Progress is being made but challenges remain in Libor transition

While financial services firms are “largely on track” for a successful transition away from Libor, half of them are still facing challenges related to systems and operations readiness, according to a new survey from Bloomberg.

The useBe27_Libor_500x652 of British sterling, Swiss franc and Japanese yen Libors stopped at the end of 2021.

The survey revealed that 36% found the repapering of existing transactions and agreements continuing to be a hurdle while 45% were facing difficulty around choosing new alternative rates and conventions.

The report, which polled 130 executives from global financial services firms, also noted that 15% said that customer outreach and negotiation remained an issue.

Firms are also still working on how to handle non-centrally cleared derivatives, with 28% indicating that they were “not sure” how to address these derivatives before the cessation date and 13% admitting that they are still formulating a transition strategy.

In addition, 20% are planning a mixture of re-papering to risk free rates (RFR) equivalents and International Swaps and Derivatives Association fallbacks, and 11% plan to let these derivatives run to maturity via the ISDA fallbacks.

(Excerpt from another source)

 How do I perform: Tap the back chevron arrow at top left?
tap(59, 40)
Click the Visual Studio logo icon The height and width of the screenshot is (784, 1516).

The delayed cessation for key US dollar Libor tenors until June 2023 has given firms additional time to make transition decisions around non-centrally cleared USD Libor derivatives as well as tough legacy contracts.

Progress though is being made overall with 51% of firms no longer trading US dollar USD) Libor-indexed products, including floating-rate notes, cross-currency swaps and eurodollar futures.

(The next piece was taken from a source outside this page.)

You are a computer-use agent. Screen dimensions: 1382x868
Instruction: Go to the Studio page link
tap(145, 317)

As for the Libor-indexed term loans, 63% indicated that they would continue the transition process throughout 2022 and potentially into early 2023.

Fifteen percent said their timeline for term loan transitions is “undecided,” and only 9% said their transition process was already complete.

“The data clearly shows that while the LIBOR transition is proceeding well overall, there is more work to be done,” said Jose Ribas, global head of risk and pricing solutions at Bloomberg.